_What is asked_. Reproduce the following lines verbatim, with no changes.

----- Provided records -----

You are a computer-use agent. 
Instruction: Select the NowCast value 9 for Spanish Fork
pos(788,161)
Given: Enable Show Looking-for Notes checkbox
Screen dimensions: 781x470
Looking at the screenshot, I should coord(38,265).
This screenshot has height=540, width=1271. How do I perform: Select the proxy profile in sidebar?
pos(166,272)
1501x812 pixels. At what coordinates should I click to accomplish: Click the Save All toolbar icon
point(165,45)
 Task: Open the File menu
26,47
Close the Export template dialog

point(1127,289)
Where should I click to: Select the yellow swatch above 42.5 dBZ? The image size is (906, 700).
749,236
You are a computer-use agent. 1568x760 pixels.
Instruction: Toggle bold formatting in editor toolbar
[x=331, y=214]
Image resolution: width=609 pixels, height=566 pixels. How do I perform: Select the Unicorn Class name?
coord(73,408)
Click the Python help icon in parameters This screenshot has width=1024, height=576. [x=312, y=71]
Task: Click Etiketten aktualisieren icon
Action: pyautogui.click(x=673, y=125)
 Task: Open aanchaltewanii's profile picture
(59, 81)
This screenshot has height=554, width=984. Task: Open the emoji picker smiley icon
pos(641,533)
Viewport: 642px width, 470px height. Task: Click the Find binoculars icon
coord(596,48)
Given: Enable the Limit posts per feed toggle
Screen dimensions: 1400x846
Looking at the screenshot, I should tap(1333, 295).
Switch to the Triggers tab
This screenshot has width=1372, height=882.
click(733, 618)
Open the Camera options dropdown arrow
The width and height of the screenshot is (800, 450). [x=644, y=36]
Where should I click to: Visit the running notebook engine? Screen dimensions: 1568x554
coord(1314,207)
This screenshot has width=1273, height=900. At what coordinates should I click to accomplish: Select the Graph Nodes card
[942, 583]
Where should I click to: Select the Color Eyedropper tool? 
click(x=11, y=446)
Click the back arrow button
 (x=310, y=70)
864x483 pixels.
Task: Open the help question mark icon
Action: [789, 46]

-----

_Task result_.
You are a computer-use agent. 
Instruction: Select the NowCast value 9 for Spanish Fork
pos(788,161)
Given: Enable Show Looking-for Notes checkbox
Screen dimensions: 781x470
Looking at the screenshot, I should coord(38,265).
This screenshot has height=540, width=1271. How do I perform: Select the proxy profile in sidebar?
pos(166,272)
1501x812 pixels. At what coordinates should I click to accomplish: Click the Save All toolbar icon
point(165,45)
 Task: Open the File menu
26,47
Close the Export template dialog

point(1127,289)
Where should I click to: Select the yellow swatch above 42.5 dBZ? The image size is (906, 700).
749,236
You are a computer-use agent. 1568x760 pixels.
Instruction: Toggle bold formatting in editor toolbar
[x=331, y=214]
Image resolution: width=609 pixels, height=566 pixels. How do I perform: Select the Unicorn Class name?
coord(73,408)
Click the Python help icon in parameters This screenshot has width=1024, height=576. [x=312, y=71]
Task: Click Etiketten aktualisieren icon
Action: pyautogui.click(x=673, y=125)
 Task: Open aanchaltewanii's profile picture
(59, 81)
This screenshot has height=554, width=984. Task: Open the emoji picker smiley icon
pos(641,533)
Viewport: 642px width, 470px height. Task: Click the Find binoculars icon
coord(596,48)
Given: Enable the Limit posts per feed toggle
Screen dimensions: 1400x846
Looking at the screenshot, I should tap(1333, 295).
Switch to the Triggers tab
This screenshot has width=1372, height=882.
click(733, 618)
Open the Camera options dropdown arrow
The width and height of the screenshot is (800, 450). [x=644, y=36]
Where should I click to: Visit the running notebook engine? Screen dimensions: 1568x554
coord(1314,207)
This screenshot has width=1273, height=900. At what coordinates should I click to accomplish: Select the Graph Nodes card
[942, 583]
Where should I click to: Select the Color Eyedropper tool? 
click(x=11, y=446)
Click the back arrow button
 (x=310, y=70)
864x483 pixels.
Task: Open the help question mark icon
Action: [789, 46]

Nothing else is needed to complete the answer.